Segment Start: Dataset records

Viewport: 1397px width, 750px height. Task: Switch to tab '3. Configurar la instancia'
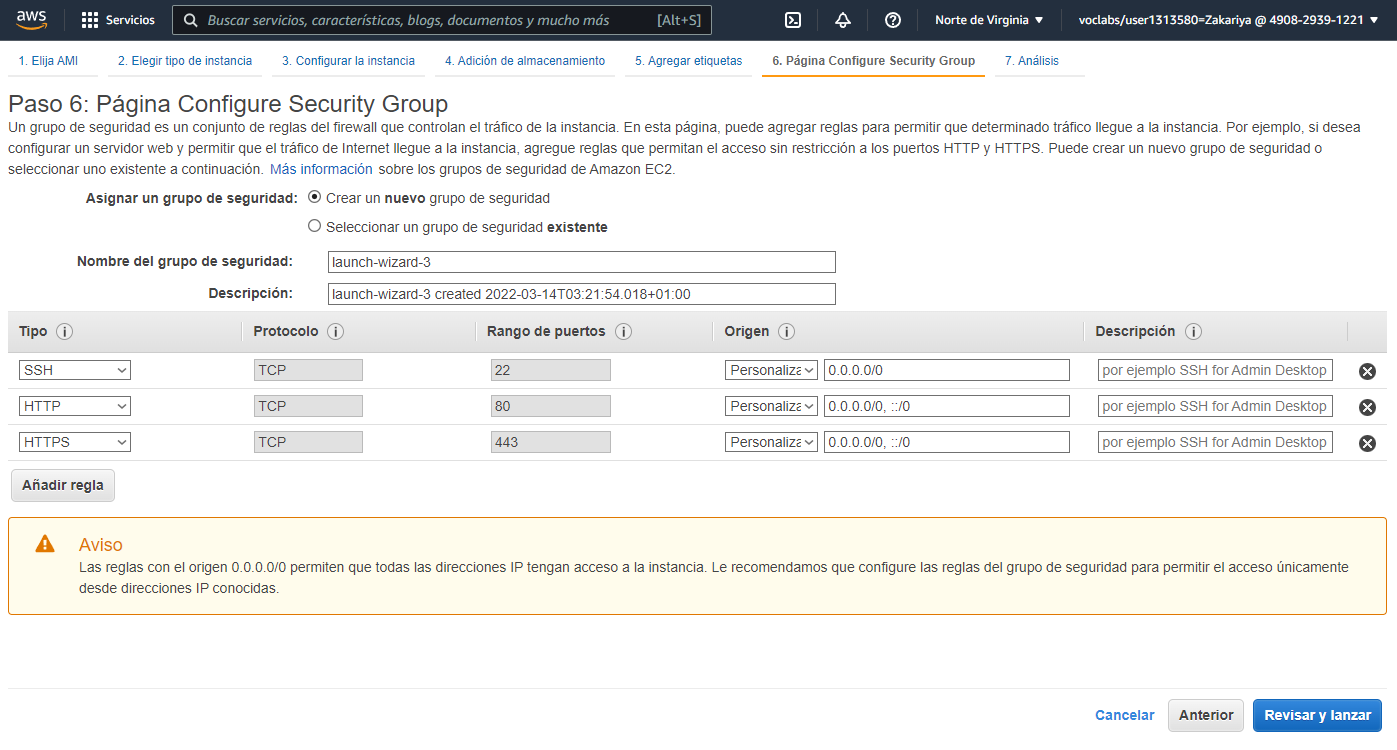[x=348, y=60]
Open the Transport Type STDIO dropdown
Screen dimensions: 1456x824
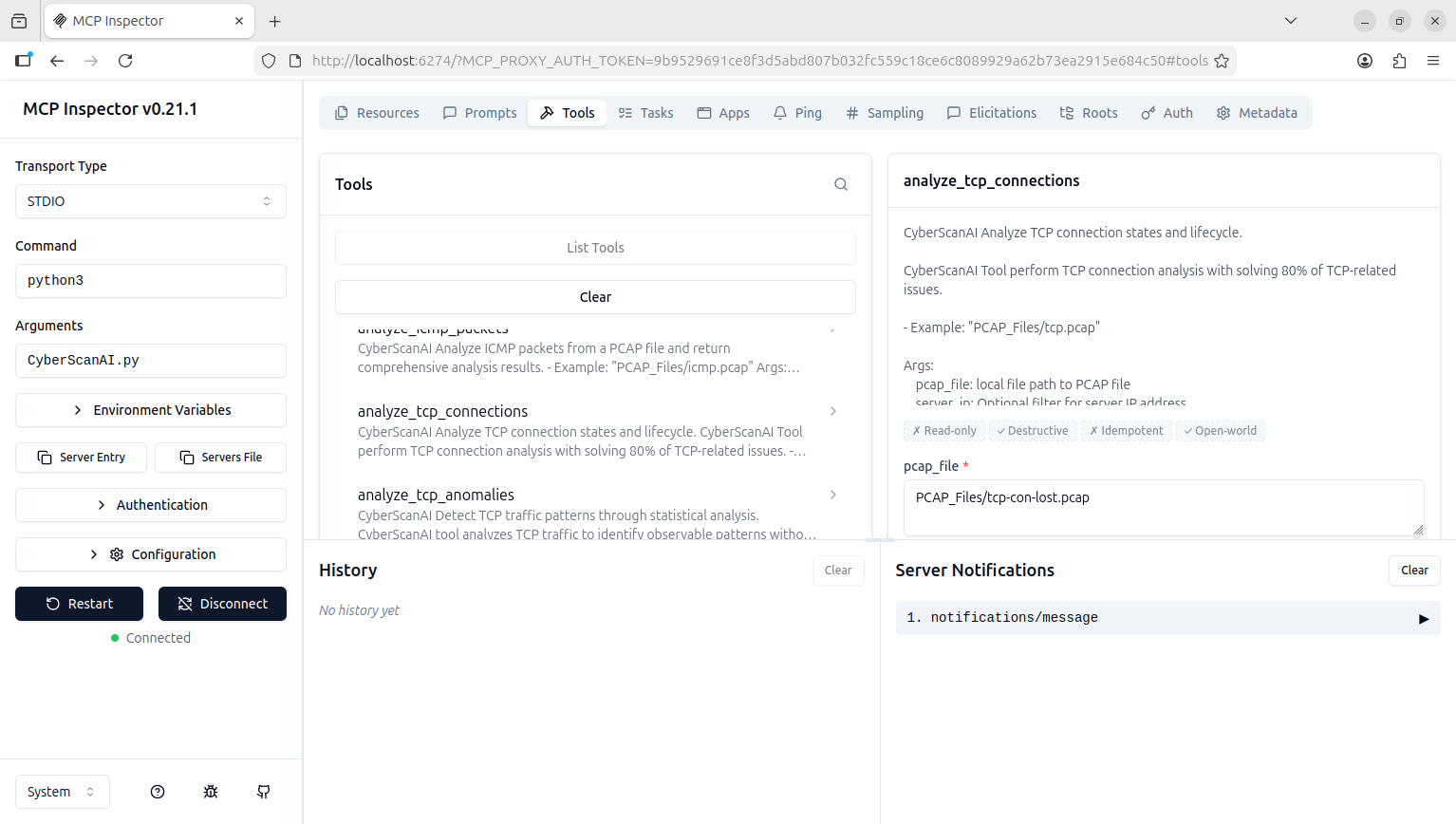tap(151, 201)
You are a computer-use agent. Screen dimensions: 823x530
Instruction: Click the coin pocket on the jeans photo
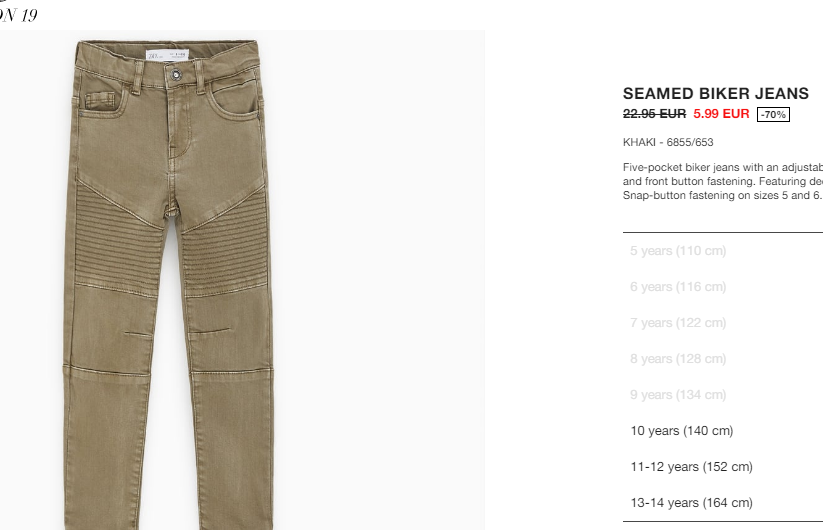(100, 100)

Segment End: Dataset records

_Exercise_. All lines from the one containing "You are a computer-use" through the end of the entries above must be given again exactly, with every picture omitted.

_Output_.
You are a computer-use agent. Screen dimensions: 823x530
Instruction: Click the coin pocket on the jeans photo
(100, 100)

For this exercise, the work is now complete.